A bill that lets seriously ill patients use marijuana for medical purposes was signed into law Thursday by Nevada Gov. Kenny Guinn.
The measure signed by the Republican governor also relaxes one of the toughest drug possession laws in the nation, downgrading the charge for possession of small amounts from a felony to a misdemeanor.
The law change was sought by Assemblywoman Chris Giunchigliani (D-Las Vegas), who said, "It's time that Nevada closed the door on antiquated drug policies and reduced possession of an ounce or less to a misdemeanor and focused its efforts on prevention and treatment."
Seriously ill Nevadans will be able to have up to seven marijuana plants for personal use. A state registry will be created for patients whose doctors recommend they use marijuana for medical reasons.
Also, the state will be able to apply to the federal government for permission to sponsor medical research into whether marijuana helps ease pain, nausea or other symptoms of seriously ill patients.
For people other than registered patients, possession of an ounce or less of marijuana now is a misdemeanor carrying a $600 fine, with escalating fines for subsequent offenses.
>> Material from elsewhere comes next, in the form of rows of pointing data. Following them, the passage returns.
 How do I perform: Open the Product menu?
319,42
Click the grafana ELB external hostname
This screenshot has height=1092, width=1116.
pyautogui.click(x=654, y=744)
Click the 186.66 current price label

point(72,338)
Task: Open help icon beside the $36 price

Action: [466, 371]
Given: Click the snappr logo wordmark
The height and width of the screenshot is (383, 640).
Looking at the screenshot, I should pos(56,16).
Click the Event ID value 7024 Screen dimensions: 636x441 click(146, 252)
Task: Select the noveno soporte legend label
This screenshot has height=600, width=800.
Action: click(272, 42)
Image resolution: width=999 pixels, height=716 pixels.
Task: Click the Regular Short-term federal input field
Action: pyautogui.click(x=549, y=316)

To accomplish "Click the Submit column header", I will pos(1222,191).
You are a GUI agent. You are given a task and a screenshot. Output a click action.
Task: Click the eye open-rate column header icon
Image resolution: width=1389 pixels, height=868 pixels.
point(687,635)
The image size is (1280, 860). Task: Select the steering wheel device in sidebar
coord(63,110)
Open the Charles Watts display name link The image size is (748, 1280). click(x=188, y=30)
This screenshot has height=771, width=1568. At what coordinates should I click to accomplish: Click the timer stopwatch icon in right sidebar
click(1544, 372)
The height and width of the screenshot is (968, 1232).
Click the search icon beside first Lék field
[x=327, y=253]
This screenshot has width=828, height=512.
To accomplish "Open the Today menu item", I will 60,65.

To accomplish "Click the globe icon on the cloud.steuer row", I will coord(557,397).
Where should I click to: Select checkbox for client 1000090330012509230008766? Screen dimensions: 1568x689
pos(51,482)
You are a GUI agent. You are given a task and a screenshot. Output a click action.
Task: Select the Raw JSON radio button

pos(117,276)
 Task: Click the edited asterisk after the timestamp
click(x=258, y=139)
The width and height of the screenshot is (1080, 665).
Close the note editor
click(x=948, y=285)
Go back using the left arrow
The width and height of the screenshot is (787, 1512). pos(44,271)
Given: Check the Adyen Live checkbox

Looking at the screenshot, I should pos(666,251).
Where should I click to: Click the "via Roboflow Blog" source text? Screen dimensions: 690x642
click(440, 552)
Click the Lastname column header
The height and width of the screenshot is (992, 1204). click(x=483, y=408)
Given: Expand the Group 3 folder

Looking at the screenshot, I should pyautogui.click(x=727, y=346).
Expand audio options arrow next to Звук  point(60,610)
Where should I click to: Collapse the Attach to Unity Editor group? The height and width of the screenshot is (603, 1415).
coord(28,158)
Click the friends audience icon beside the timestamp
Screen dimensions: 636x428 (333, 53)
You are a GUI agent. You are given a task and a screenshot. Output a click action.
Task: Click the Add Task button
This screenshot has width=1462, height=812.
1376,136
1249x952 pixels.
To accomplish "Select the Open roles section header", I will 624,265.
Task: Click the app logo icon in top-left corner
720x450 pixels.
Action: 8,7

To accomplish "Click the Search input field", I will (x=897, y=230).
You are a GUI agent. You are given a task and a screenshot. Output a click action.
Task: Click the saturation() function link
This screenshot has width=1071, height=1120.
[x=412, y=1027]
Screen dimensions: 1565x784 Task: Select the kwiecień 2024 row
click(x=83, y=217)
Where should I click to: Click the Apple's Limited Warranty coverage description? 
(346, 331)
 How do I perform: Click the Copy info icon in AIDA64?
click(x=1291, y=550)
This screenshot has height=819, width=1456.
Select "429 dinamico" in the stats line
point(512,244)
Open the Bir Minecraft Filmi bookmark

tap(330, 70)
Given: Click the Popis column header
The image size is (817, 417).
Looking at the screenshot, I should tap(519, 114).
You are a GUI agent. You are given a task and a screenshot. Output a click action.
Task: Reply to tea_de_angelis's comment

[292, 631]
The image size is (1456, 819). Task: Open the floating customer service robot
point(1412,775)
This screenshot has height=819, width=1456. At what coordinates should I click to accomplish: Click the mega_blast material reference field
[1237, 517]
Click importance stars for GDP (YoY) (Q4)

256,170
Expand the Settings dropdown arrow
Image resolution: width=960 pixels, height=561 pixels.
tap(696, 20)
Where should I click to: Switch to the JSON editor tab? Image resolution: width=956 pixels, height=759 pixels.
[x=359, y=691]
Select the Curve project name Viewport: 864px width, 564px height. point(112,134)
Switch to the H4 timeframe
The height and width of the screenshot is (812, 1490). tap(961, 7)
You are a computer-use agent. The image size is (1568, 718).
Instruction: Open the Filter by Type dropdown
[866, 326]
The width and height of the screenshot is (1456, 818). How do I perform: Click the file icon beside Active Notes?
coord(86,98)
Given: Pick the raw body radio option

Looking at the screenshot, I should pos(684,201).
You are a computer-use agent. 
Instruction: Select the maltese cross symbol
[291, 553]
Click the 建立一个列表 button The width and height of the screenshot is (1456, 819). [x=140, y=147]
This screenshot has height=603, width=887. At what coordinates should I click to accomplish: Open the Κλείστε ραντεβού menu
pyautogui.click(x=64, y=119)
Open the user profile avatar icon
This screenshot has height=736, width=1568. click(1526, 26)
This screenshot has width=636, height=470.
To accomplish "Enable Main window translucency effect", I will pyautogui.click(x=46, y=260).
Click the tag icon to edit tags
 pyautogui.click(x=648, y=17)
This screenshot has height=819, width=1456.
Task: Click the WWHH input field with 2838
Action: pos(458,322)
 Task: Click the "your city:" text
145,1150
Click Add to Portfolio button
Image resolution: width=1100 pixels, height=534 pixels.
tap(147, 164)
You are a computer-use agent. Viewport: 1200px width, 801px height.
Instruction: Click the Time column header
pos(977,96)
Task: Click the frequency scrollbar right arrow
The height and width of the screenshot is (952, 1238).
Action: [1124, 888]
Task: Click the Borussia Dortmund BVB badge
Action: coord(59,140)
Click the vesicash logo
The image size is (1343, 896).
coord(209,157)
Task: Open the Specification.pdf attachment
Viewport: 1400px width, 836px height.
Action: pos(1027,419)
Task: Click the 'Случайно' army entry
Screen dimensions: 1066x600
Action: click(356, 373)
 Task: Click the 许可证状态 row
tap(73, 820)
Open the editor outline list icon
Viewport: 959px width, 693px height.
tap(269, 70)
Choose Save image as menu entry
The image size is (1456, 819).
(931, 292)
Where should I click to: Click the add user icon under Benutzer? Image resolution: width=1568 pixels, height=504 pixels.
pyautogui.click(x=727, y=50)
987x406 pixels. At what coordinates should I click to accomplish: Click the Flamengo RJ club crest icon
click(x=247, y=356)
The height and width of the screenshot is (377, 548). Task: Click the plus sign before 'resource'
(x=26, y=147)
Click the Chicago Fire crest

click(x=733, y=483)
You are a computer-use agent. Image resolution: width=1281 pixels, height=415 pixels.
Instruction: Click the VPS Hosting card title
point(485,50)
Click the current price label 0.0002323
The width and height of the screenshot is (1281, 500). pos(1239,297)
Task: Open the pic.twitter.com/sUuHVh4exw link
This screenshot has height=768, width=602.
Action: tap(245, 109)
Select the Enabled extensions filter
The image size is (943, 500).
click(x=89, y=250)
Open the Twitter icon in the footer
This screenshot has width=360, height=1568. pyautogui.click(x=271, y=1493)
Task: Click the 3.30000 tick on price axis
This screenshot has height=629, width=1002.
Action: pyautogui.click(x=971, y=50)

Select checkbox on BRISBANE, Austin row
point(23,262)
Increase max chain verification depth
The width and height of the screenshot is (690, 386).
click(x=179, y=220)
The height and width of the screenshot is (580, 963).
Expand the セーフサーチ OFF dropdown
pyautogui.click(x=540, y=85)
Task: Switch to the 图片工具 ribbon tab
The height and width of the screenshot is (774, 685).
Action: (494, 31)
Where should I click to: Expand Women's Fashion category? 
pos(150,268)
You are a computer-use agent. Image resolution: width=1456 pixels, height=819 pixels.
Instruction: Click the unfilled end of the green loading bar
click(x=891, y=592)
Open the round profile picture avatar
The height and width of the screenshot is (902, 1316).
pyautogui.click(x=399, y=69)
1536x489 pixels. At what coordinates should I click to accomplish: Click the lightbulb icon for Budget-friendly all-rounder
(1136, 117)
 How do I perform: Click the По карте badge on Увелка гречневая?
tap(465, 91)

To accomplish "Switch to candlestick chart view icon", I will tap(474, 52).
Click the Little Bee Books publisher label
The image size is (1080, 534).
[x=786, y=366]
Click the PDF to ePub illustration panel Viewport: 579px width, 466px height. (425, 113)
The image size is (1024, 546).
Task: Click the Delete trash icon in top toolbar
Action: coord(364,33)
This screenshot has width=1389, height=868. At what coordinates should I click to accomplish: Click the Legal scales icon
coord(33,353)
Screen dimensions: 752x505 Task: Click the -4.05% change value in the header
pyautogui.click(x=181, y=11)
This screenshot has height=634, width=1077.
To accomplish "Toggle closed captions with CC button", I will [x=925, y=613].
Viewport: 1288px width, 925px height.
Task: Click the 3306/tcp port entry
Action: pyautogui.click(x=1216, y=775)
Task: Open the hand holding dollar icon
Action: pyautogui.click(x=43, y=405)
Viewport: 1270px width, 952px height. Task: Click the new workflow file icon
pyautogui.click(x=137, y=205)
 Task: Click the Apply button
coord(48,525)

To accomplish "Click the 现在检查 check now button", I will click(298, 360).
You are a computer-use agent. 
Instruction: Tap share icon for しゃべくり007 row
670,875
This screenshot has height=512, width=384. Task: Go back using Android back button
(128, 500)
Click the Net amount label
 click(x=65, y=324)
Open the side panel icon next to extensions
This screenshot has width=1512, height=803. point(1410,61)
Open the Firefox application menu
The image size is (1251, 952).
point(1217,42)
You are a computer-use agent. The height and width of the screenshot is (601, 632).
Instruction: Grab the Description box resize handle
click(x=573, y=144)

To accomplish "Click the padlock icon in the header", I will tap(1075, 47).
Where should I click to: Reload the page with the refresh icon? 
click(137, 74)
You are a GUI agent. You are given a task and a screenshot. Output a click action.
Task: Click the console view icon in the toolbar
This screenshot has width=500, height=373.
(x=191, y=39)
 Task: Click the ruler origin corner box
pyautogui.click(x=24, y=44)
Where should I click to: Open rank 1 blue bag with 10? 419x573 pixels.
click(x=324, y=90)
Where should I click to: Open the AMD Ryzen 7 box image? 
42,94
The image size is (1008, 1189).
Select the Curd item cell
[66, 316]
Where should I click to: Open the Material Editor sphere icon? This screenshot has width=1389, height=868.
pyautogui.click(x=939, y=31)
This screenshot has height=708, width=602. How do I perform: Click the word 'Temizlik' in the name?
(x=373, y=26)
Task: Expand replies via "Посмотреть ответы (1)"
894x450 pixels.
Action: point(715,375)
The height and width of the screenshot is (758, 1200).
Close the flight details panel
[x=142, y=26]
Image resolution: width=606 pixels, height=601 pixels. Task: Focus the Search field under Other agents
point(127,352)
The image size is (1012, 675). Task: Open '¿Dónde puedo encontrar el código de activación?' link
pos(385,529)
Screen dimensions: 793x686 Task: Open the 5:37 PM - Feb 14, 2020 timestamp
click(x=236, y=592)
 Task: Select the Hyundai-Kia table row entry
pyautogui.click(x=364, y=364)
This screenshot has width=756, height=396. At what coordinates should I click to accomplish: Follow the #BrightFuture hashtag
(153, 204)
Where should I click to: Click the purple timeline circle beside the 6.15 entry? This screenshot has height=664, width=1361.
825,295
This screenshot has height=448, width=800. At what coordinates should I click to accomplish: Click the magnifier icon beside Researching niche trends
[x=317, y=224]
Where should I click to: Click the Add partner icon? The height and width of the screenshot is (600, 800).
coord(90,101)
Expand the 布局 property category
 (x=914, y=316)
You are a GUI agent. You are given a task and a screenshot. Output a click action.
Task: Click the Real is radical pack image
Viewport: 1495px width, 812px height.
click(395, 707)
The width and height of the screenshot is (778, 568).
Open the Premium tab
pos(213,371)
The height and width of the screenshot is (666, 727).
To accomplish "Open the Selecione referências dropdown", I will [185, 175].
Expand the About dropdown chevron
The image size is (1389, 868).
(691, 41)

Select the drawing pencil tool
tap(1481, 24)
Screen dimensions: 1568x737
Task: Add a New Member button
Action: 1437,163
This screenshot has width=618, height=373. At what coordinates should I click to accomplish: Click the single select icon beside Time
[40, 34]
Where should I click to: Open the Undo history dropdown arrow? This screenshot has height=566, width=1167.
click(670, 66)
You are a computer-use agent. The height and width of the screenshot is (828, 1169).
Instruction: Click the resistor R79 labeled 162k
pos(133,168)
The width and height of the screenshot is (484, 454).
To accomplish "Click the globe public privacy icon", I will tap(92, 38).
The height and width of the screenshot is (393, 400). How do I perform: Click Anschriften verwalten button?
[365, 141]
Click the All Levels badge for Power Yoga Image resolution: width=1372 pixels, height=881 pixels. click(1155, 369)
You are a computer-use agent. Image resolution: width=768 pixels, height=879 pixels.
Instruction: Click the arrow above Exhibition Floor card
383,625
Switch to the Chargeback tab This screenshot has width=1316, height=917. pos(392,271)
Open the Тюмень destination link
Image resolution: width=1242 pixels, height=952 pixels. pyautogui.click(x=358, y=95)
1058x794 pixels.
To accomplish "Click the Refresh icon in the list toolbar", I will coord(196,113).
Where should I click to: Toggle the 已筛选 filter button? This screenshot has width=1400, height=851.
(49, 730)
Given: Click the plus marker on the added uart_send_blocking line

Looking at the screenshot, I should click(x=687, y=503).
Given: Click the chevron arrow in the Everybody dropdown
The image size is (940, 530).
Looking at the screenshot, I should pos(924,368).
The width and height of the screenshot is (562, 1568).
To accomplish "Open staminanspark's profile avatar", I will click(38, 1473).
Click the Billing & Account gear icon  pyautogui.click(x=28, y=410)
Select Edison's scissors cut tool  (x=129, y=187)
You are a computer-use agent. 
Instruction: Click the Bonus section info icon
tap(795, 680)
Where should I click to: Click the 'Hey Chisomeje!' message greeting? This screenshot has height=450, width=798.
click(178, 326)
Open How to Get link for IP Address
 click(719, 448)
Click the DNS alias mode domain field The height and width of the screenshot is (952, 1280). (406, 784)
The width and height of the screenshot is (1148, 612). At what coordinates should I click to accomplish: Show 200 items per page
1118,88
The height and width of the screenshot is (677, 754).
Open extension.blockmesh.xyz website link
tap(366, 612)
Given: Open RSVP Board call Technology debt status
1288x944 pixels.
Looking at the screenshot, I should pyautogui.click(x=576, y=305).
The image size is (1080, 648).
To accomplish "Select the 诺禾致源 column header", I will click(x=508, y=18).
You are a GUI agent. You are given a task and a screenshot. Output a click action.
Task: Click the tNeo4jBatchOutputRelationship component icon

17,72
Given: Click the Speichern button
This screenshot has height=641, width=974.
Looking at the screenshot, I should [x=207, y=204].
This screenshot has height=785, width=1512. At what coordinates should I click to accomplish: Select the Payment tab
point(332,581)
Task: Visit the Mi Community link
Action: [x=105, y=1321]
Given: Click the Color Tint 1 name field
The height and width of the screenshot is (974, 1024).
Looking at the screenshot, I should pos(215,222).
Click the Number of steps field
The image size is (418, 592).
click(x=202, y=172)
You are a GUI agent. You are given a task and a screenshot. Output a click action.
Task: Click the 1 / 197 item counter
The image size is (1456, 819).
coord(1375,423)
Possession won't become a felony until the fourth offense.
Nevadans voted overwhelmingly in 1998 and 2000 to amend the Nevada Constitution to authorize use of marijuana by those suffering from cancer, AIDS, glaucoma and other painful and potentially terminal illnesses.
The task of implementing the voters' mandate was left to the 2001 Legislature. The lawmakers took action despite a recent U.S. Supreme Court ruling in a California case that determined a federal law classifying the drug as illegal makes no exception for ill patients.